■ **Document section**:
'''

I was talking to Dan Hind several years ago over a fried lunch, and he explained his interest in what he termed "the mystery of the state".  I said, rather crudely, that I thought there was no mystery.  I invoked Lenin's famous de-mystification: the state is special bodies of armed men, prisons, bureaucracy, and so on.  He looked at me like I was a mad monk reciting arcane scripture.  It was a fair cop.  My answer was question-begging, rather like defining a football game as special bodies of uniformed men, balls, goalposts, etc.  I hadn't resolved the mystery at all, merely listed the obvious clues.  After all, football also consists of relations between its uniformed men, and between those and their managers, and in turn between those and their owners and shareholders, and between all of these and media companies, and shopping outlets, and paying fans.  It consists of a social-structural 'script', a set of codified rules with definite social origins, class-based cultural forms, political antagonisms (Rangers v Celtic etc), mass spectacle, commodity production, and so much more.  The "mystery of football", aside from its popularity, could only be resolved by disclosing the complex, mediated relations between all of these aspects.  I returned to my fried egg, dejectedly poking holes in the disgustingly glutinous texture of the solidified white.  In fairness, my summary of Lenin was rather... summary.  The widely recited phrase from State and Revolution is an extremely bowdlerised version of the argument if left at that.  Lenin was interested in the relationship between the state and social classes, its origin and development, its strategic role in class struggles, and so on.  His engagement with the marxist tradition - in what is, after all, intended to be a rousing pamphlet, a guide to action rather than a monograph or treatise - is extraordinarily sharp, even if he ultimately cleaves to an instrumentalist account of the state, which I think marxists must reject.  But enough about my namesake.

'''

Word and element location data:
'''

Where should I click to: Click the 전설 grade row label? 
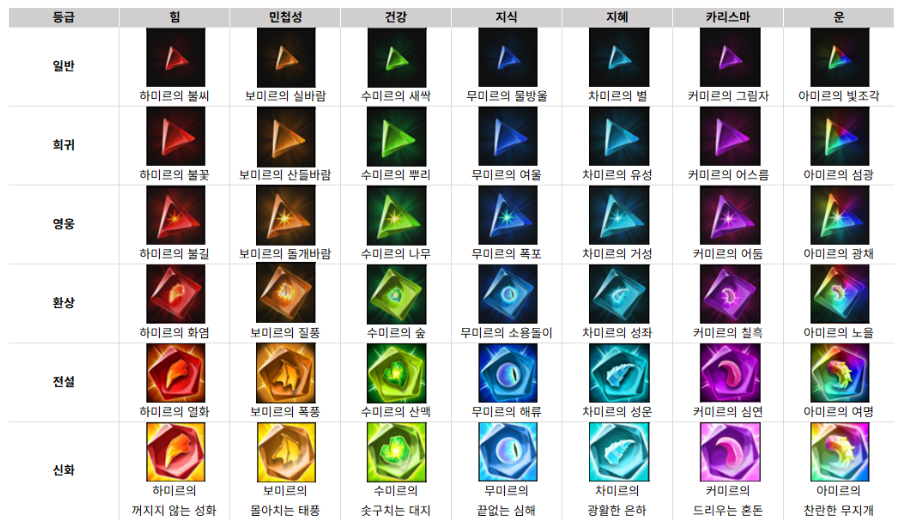coord(63,382)
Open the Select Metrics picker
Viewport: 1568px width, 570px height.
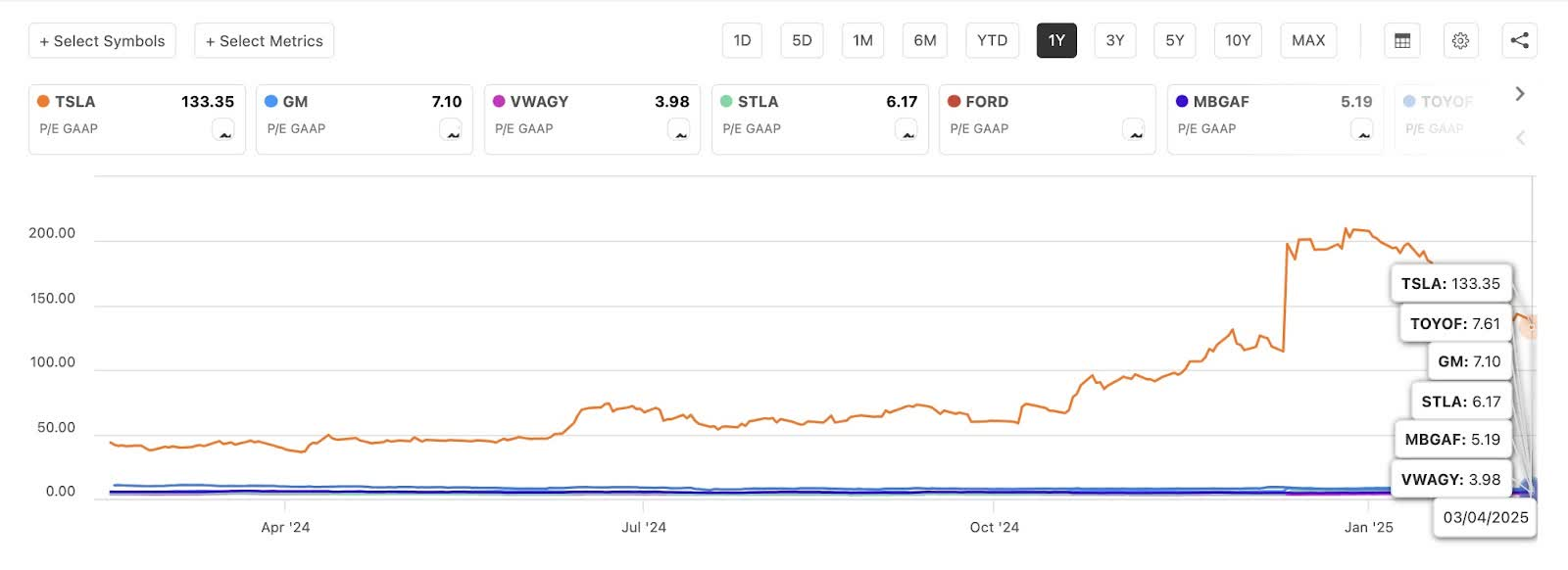pos(265,40)
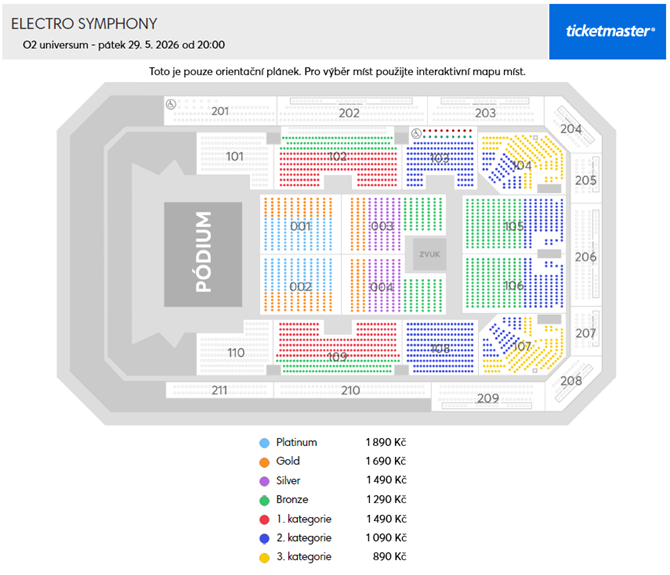This screenshot has height=575, width=670.
Task: Select the Gold color dot in legend
Action: coord(264,461)
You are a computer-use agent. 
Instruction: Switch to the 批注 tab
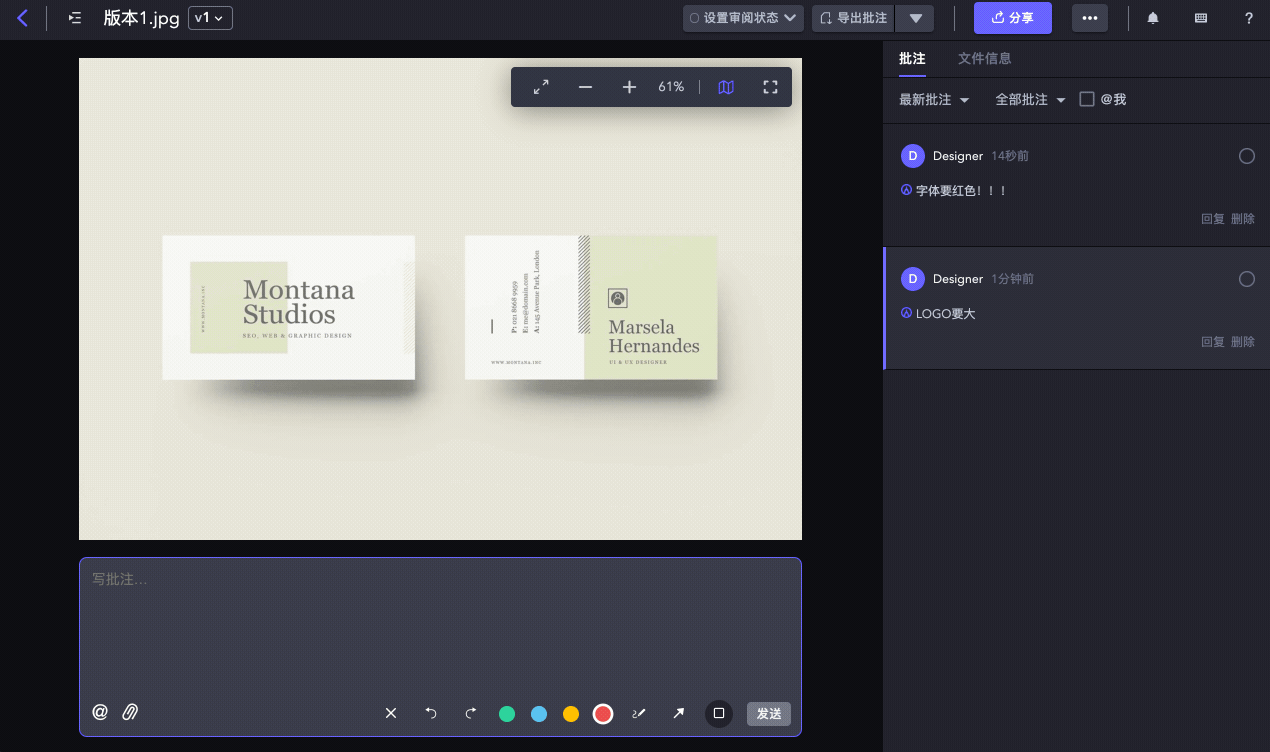(911, 59)
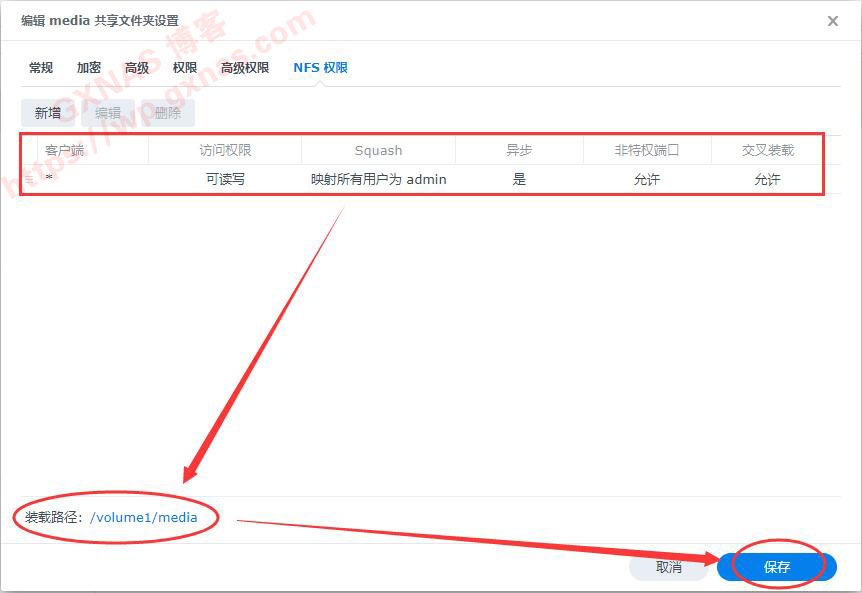Switch to the 常规 tab

(x=41, y=68)
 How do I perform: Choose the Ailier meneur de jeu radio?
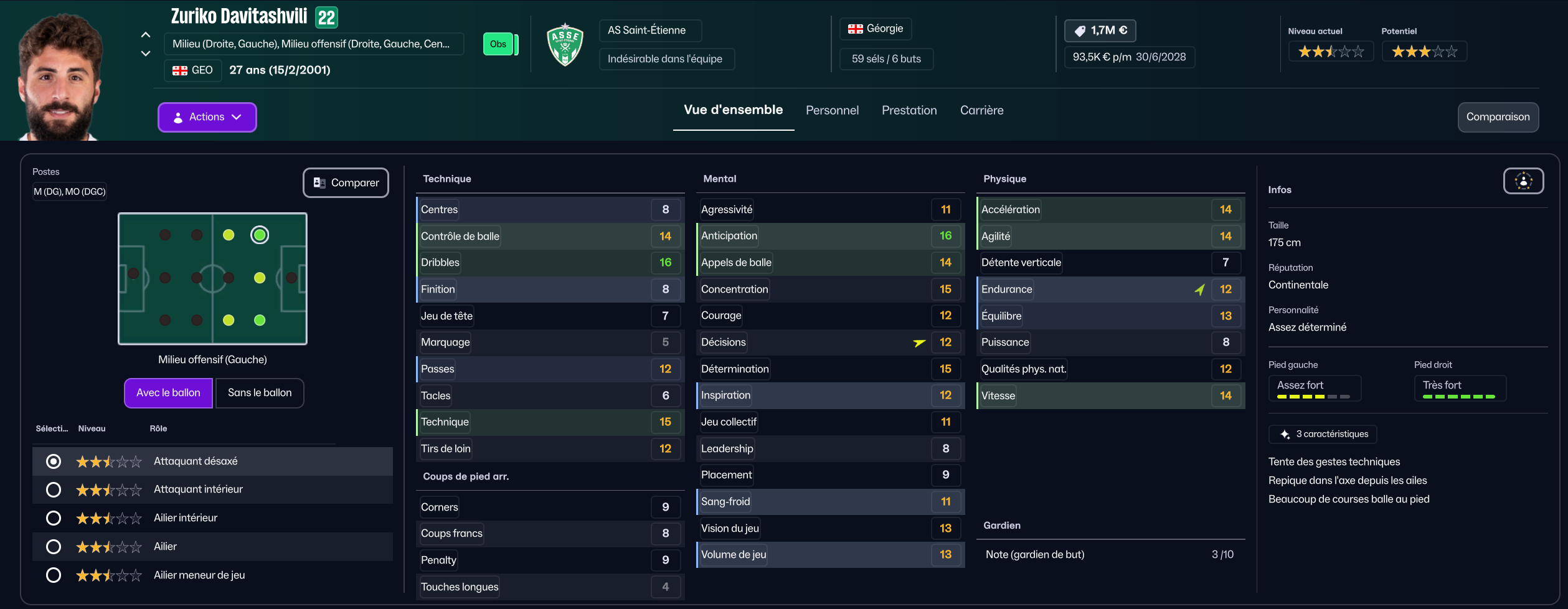click(x=54, y=575)
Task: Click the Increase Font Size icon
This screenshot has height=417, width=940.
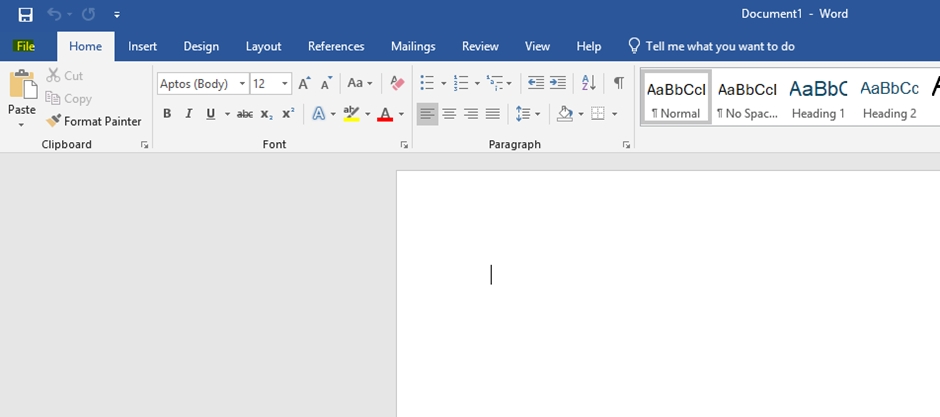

'''

■ **Task requirements**:
(1) In the passage about the state, which football rivalry is given as an example of political antagonism?
(2) Rewrite the paragraph of the passage about the state that begins "I was talking to Dan Hind" in a shorter form, keeping its main facts.
(3) Write what comes next in the passage about the state, following on from its last sentence.

■ **Answers to the problems**:
(1) Rangers v Celtic.

(2) Several years ago, over a fried lunch, Dan Hind described his interest in "the mystery of the state." I replied that there was no mystery and cited Lenin's definition of the state as special bodies of armed men, prisons and bureaucracy. That answer begged the question, much as defining football as uniformed men, balls and goalposts would. Football also consists of relations among players, managers, owners, shareholders, media companies, shopping outlets and paying fans, along with codified rules, class-based cultural forms, political antagonisms such as Rangers v Celtic, mass spectacle and commodity production. Its "mystery" could be resolved only by disclosing how these aspects relate. My summary of Lenin was also too thin. The familiar phrase from State and Revolution badly bowdlerizes his argument, which concerns the state's relationship to social classes, its origin and development, and its strategic role in class struggles. Although the work is a rousing pamphlet meant as a guide to action, its engagement with the marxist tradition is extraordinarily sharp, even if Lenin finally holds to an instrumentalist account of the state that marxists must reject.

(3)
The mystery of the state would not go away, because the state would not go away.  Far from retreating to the perimeters of the 'economic', guarding its boundaries but otherwise allowing 'civil society' to go about its business in laissez-faire fashion, it was everywhere, pro-actively formulating and implementing agendas and strategies, domestically and overseas.  War, sanctions, special forces operations, internment, deportation and special rendition are only the most brute, mail-fisted manifestations of the state.  What about the coordination of ideological agendas on 'Britishness', 'integration', 'culture' and so on?  What about the coordination of bank bailouts, and subsequent austerity programmes?  What about 'workfare' and privatization?  In fact, it seemed increasingly apparent that whereas the capitalist class itself was constantly divided, constantly at its own throat, rarely capable of sustained class initiatives by itself, the state was always there doing something that in one way or another furthered the reproduction of capitalist relations in new ways.  And insofar as it did this, it seemed to be not just a state but a capitalist state.

Part of the mystery dissolved there and then.  It had been a mistake to try to penetrate the core of the state as a sui generis form.  There can be no general theory of the state.  The state is not an eternal form that recurs through successive ages, modes of production and social formations, and to read it as such tends to lead to a Hobbesian view of the state as an instrument for the suppression of 'anarchy' (social conflict).  At most, one can have a general, descriptive outline of what distinguishes a state apparatus (special bodies of armed men, etc), or a genealogy of types of state, noting the factors that recur (though even these factors will have an entirely different content, and stand in different relations to one another, depending on the historical epoch in which they are embedded).  But it is possible to have a theory of the capitalist state, and the best way to approach it seems to be confront the state in its setting, the social formation.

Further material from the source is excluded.